Byron tells us that while most Ruth documentaries focus on his sports career, his focuses more on his interpersonal relationships with people. He had the great benefit of having Ruth’s granddaughter tell many personal stories, and had the opportunity to see many household artifacts of Babe to have a more personal understanding of his life. Being an orphan himself, the film showed how Babe would take every opportunity he could to cheer up sick kids in hospitals, and to make the days of children who showed up to his games by hitting home runs for them.

He even visited Japan to play a game there, and felt he had improved Japanese-American relations, until the day of the Pearl Harbor attacks. However, there are still statues of Babe Ruth in Japan to this day.

He was a supporter of all things baseball, and Hank Greenberg, who had 331 home runs, and nearly broke Babe Ruth’s record, was walked a record 15.9 times as he approached the record.
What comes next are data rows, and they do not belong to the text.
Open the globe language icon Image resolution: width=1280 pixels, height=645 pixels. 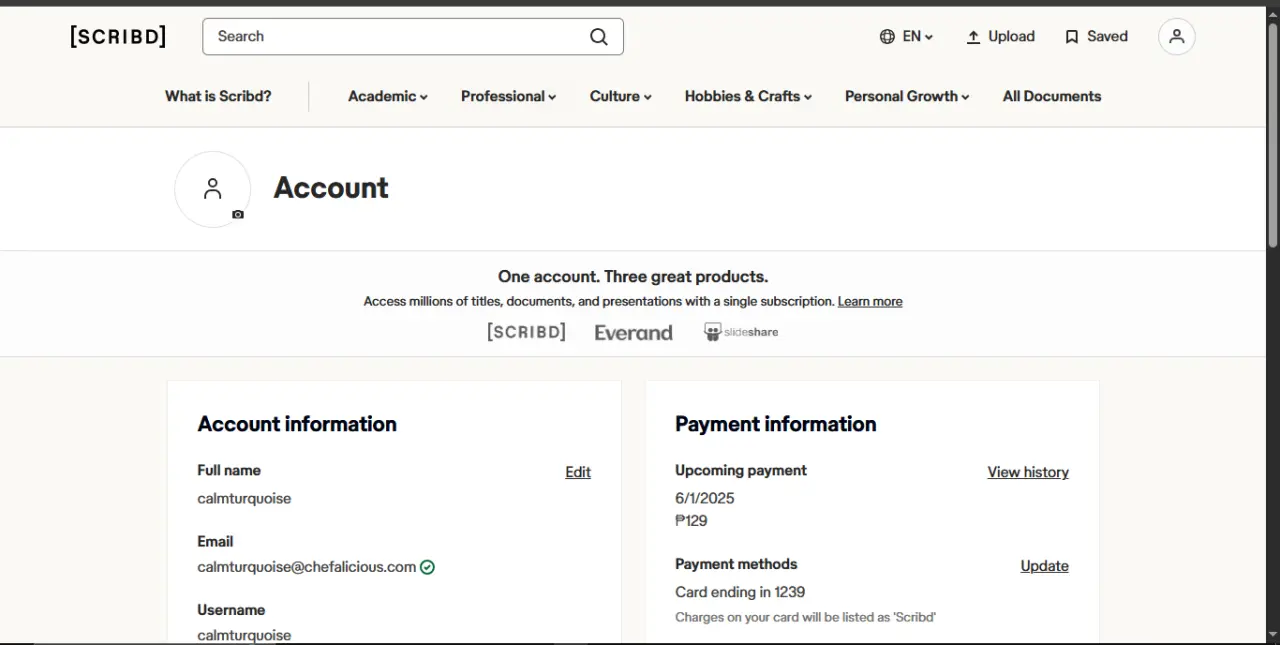click(x=887, y=37)
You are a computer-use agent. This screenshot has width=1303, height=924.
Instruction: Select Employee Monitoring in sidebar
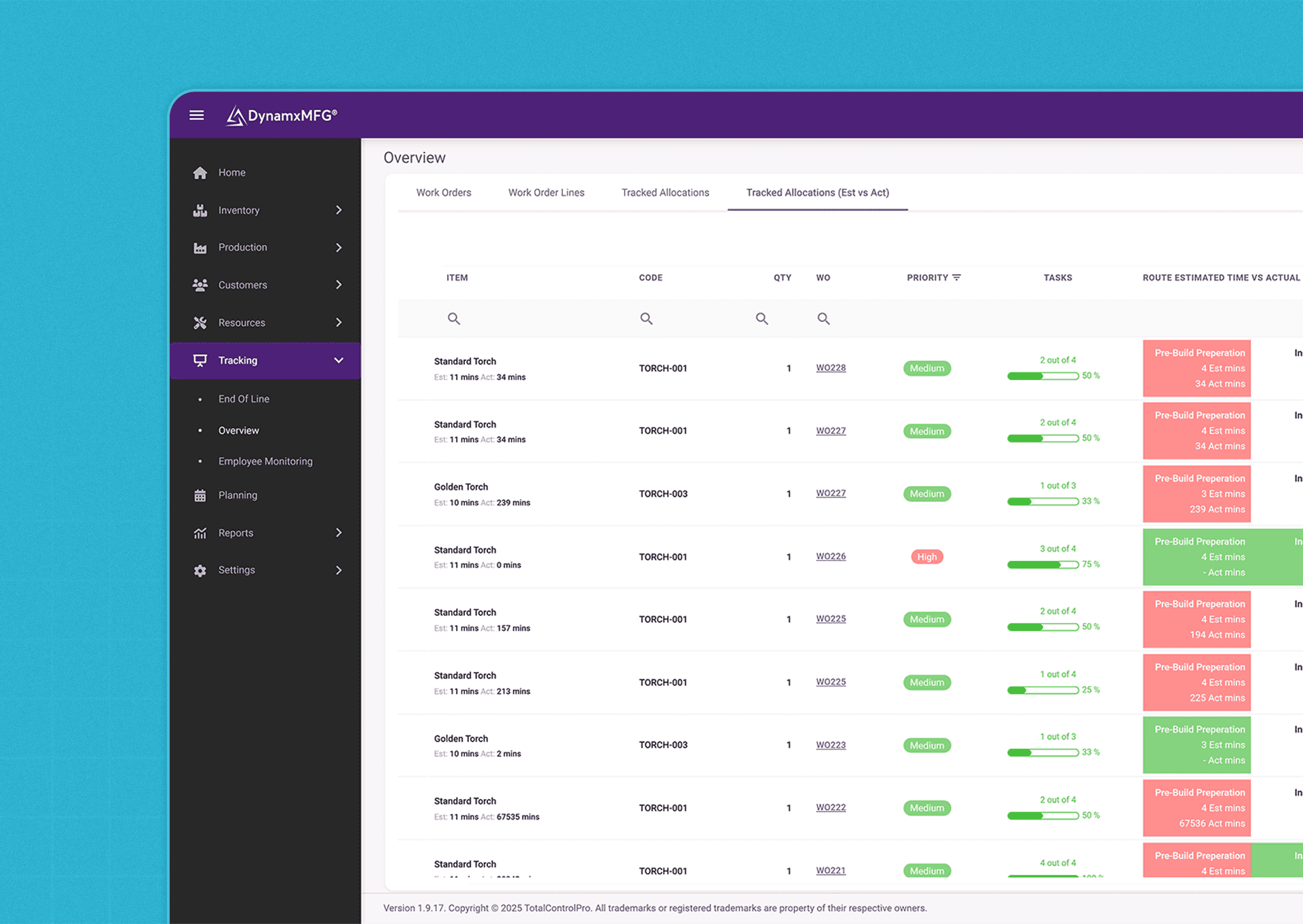click(265, 461)
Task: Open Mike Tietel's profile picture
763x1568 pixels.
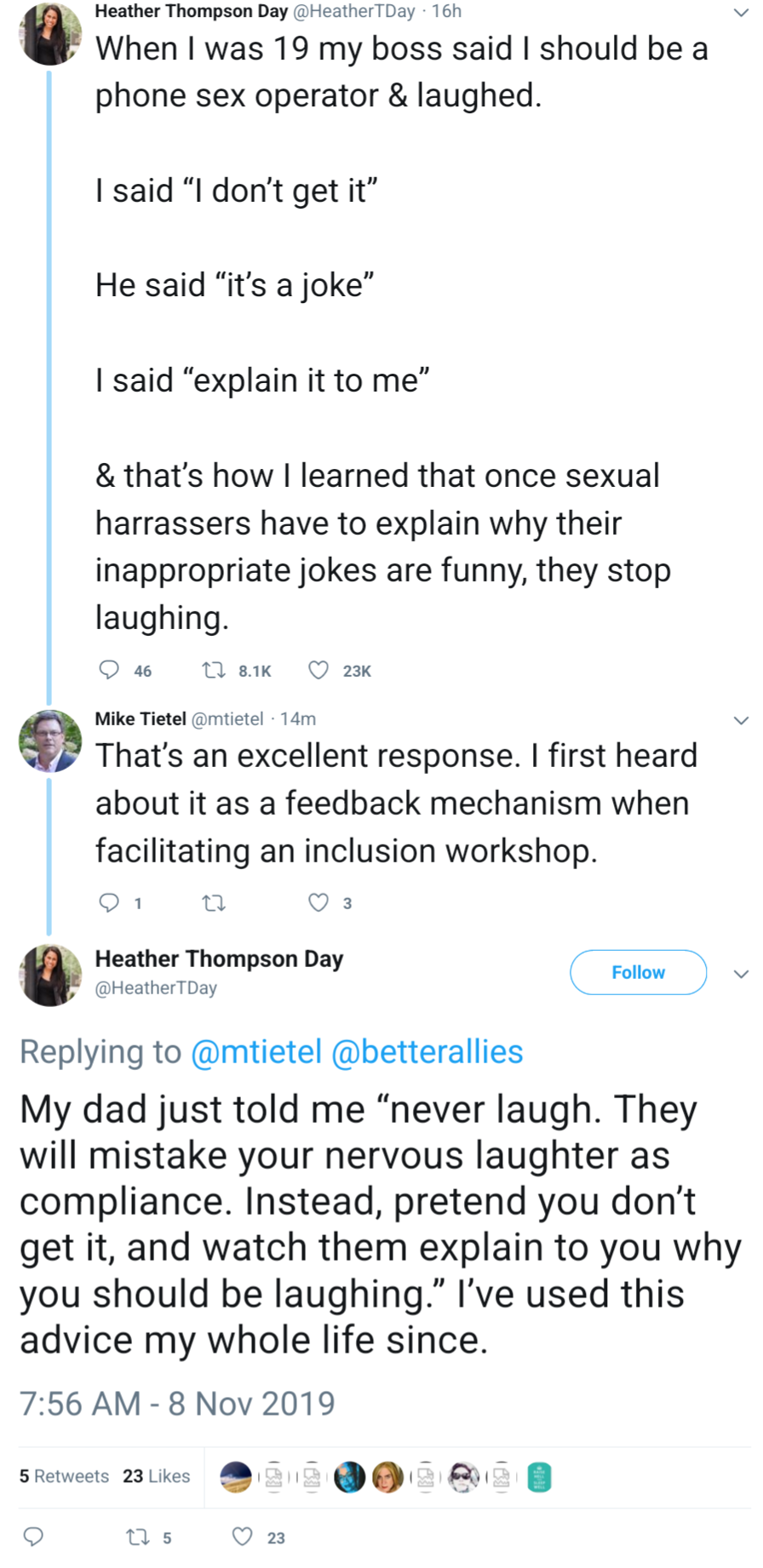Action: pyautogui.click(x=50, y=741)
When asked about what Babe Ruth would have thought about Greenberg breaking his record, his granddaughter replied “My grandfather would have been fine, and he wouldn’t have liked the politics of setting somebody up from doing it. For Pete’s sake just pitch to the guy.”

For Babe, race did not matter in Baseball. It was something to bring all races together, and in this way, Ruth helped turn Baseball into an American pastime, and when he saw a wrong, he wanted to make a right. His actions may seem small to us, but all it takes is one small action that stands up against what is wrong when so many view it as right, to begin a change in this world. Ruth lived in a very antisemitic time period, and his stand against his fellow Hitler-supporting German Americans, and his stand against Hitler, even when so many Jewish Americans said nothing, was heroic in the sense that so few highly-respected American figures had anything to say about it. This was a time when Ruth only had something to lose by performing such an action, but luckily, his good deed was not lost in the annals of history.

“Humanitarian.” said Linda Ruth Tosetti, when asked what the one thing she wished for her grandfather, Babe Ruth, to be remembered as.